At the CPM office, it was all quiet. Most of its four floors were vacant with leaders away, campaigning. “They will come in the evening,” an office functionary said. Gup agreed to take the autorickahaw to the BJP office. A modest entrance with a poster of Prime Minister Narendra Modi, party president Amit Shah and former Tripura’s king Bir Bikram Kishore Debbarma Manikya led to a room where a party leader sat with around 20 people. The BJP was the first party to go down below the booth to the “prisht (page)” level and has devoted one party worker to every seven households in the state, he said.

Meanwhile, Biplab Dev, who was then the BJP’s undeclared chief ministerial candidate, was holding a road show in the heart of the city. Gup took directions from a BJP worker in Bengali. As the auto neared the road show, traffic slowed down. With crowds on either side of the road, Dev, along with his wife Niti, waved to people from a jeep, accompanied by 1,500 motorbikes. “Chalo paltai (lets bring change)”, some in the crowd shouted. Dev echoed the slogan. A young girl, who had come with her partly paralysed father, gave him a rose. Dev returned it to the old man. As it started getting dark and the road show was about to end, Gup repeated what he said earlier. “Looks difficult for Manik Sarkar this time.” He, however, does not change his mind about voting for CPM, the party which had been in power in the state for the past 25 years.

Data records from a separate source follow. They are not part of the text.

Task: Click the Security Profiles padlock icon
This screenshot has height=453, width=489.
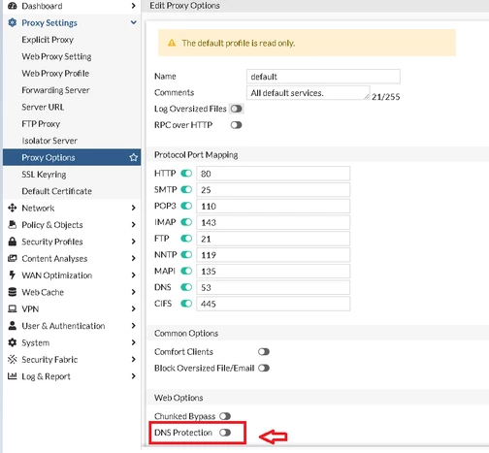Action: point(13,242)
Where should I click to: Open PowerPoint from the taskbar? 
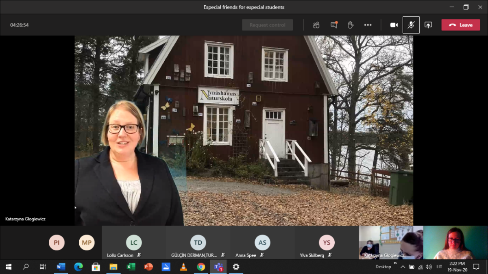[148, 267]
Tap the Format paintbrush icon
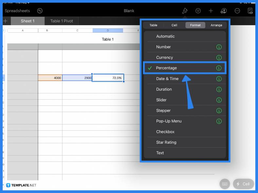 [185, 11]
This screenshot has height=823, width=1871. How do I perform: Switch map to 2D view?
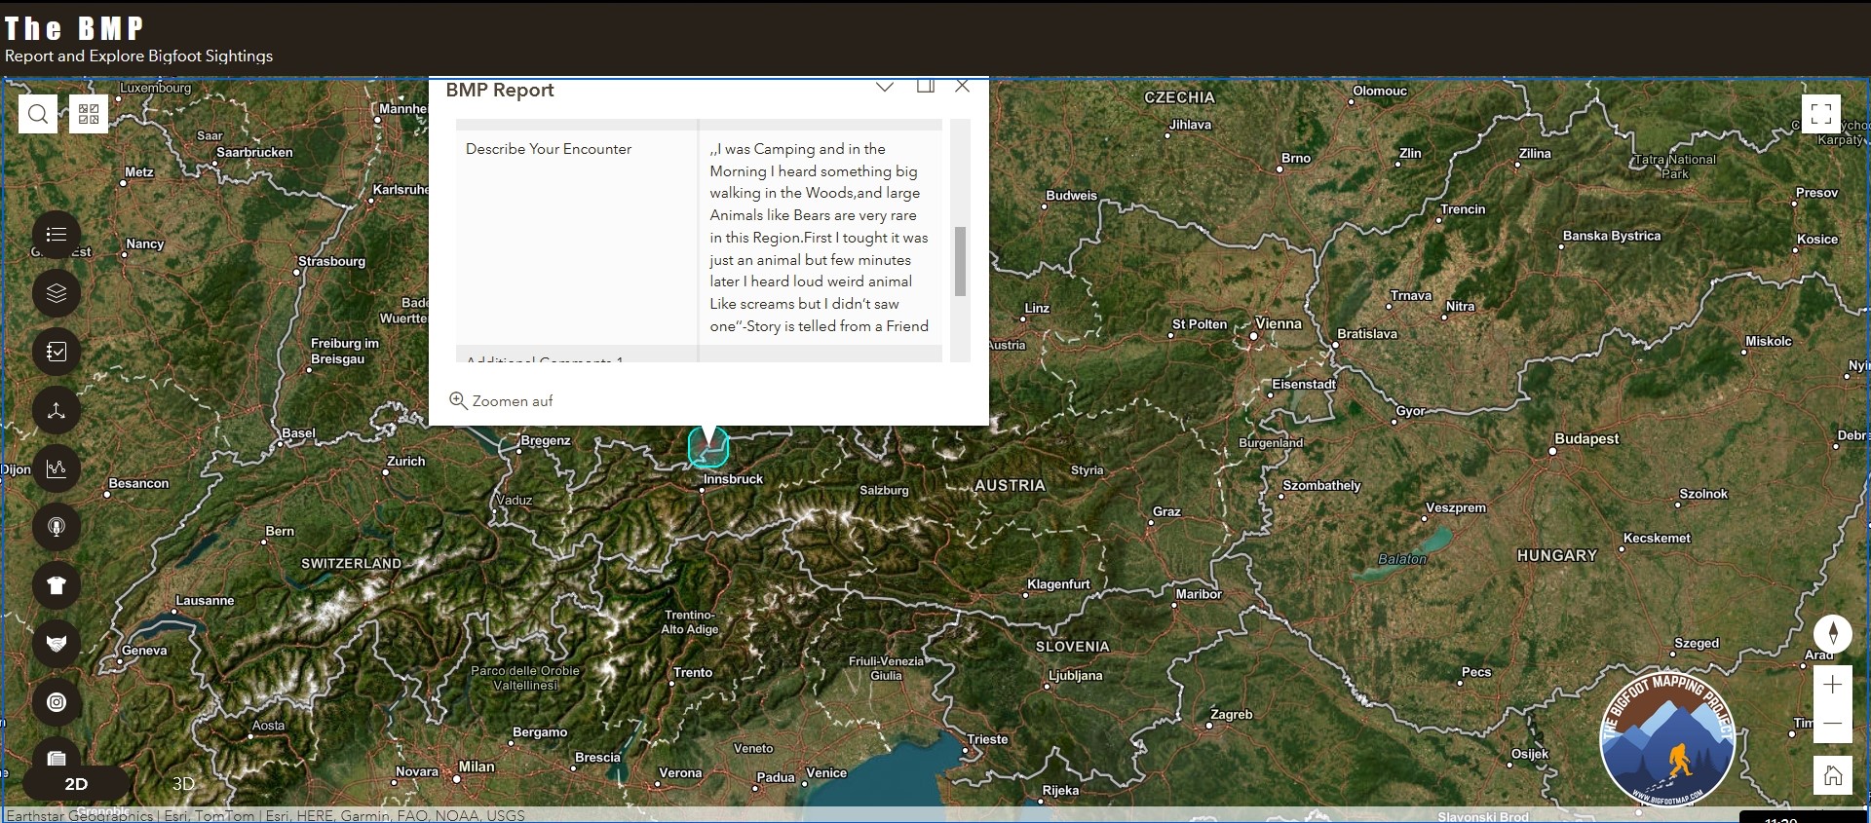pos(76,784)
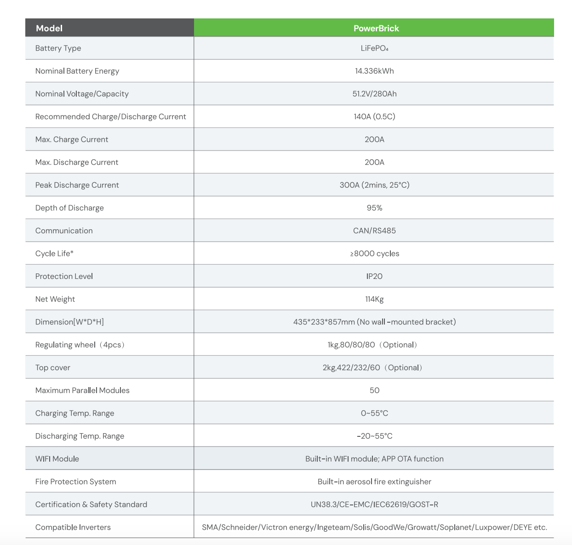
Task: Click the Dimension[W*D*H] row label
Action: [x=69, y=322]

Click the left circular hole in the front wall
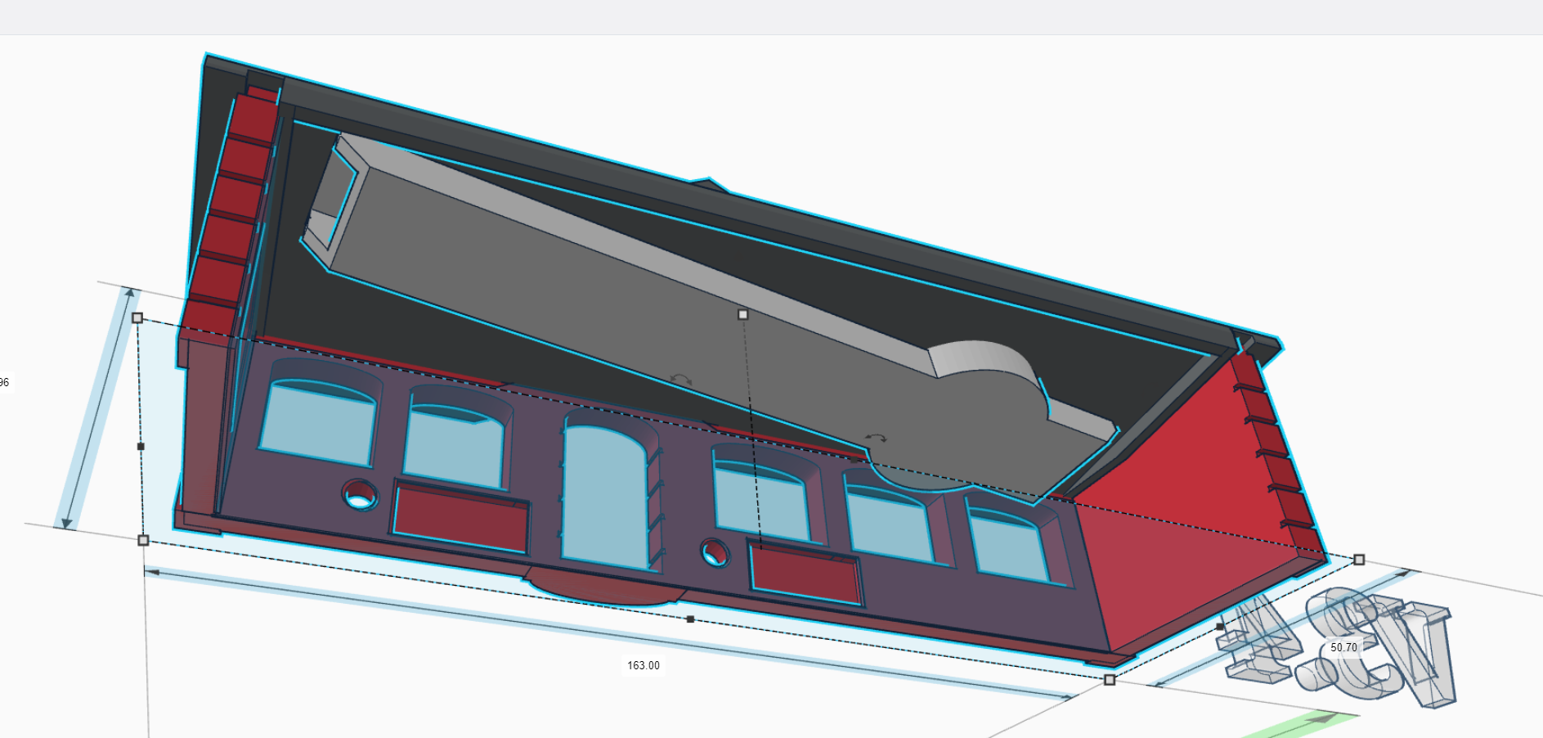pos(360,494)
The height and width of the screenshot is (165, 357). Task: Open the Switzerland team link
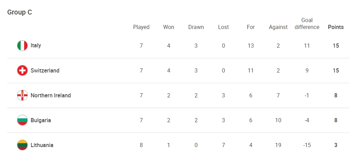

At the BJP’s election office, Dev, the 46-year-old former RSS worker who returned to Tripura three years ago to work for the party, said “people have stopped smiling in this state.” He had identified three priorities— law and order, employment and seventh pay commission— if the BJP came to power. Undaunted by the fact that he was taking on four-time Chief Minister Manik Sarkar, Dev said he was promising “smiles as against fears caused by CPM.” As trays of tea and local samosas werr served, Dev still has a long night ahead. Outside, a local BJP functionary said that if the Sarkar government was not defeated this time, the Left Front would remain in power for the next five decades.

It was at Sonamura two days later that the extent of the BJP’s breach of a long-held Marxist citadel became palpable. Hours before Modi was to address his first rally in the run-up to the Assembly election, people--Bengalis, tribals, Manipuris, youth and Muslims— walked distance of 5-7 km just to listen to the Prime Minister.

As the venue ground got filled, people stood on hillocks around it, jostling for a view. Standing on one of them, looking at the sea of people below on a clear morning, the winds of change blowing across Tripura’s political landscape felt BJP inclined. The crowd burst into thunderous applause when Modi said that nobody in the country had a clue what “kind of revolution is coming to Tripura”.

The discontent, weariness and cry for change had grown loud, reflected in the popularity of the part ‘Chalo Paltai’ slogan. More than anything else, it seemed to be a fear of missing out on a chance to test the BJP’s promise of development and jobs. That night in the hotel where BJP leaders including Ram Madhav, Himanta Biswa Sarma and Sunil Deodhar were camping, there was a muted sense of celebration. Modi’s rallies had caught the CPM on weak ground.

While the state’s political narrative revolved around the BJP storming the CPM’s last bastion in the country, the Congress had gone into oblivion. It was apparent that the Congress, many of whose local leaders--and voters--had switched allegiance to the BJP, had reconciled to this. That afternoon, a Congress rally addressed by party veteran Tarun Gogoi in the heart of Agartala was attended by barely 60 people. Last minute efforts were still being at the Ujjayanta Palace, where Pradyot Kishore Debbarma, working president of the state Congress party, was huddled with party leaders and candidates, to save some space for the party in the state. By then, it was too late.

CPM leaders clung on to hope. For a party which had won 49 of the Assembly’s 60 seats in the last state election, it was difficult to imagine being overthrown by a party with just 1.5 per cent vote share to form the next government. Sarkar was banking on what he described as his biggest achievement— tribal and non-tribal unity— and the “committed” Left vote.

But, as the results emerged on March 3rd to give the BJP a landslide victory, one wonders how many like Gup really voted for the CPM.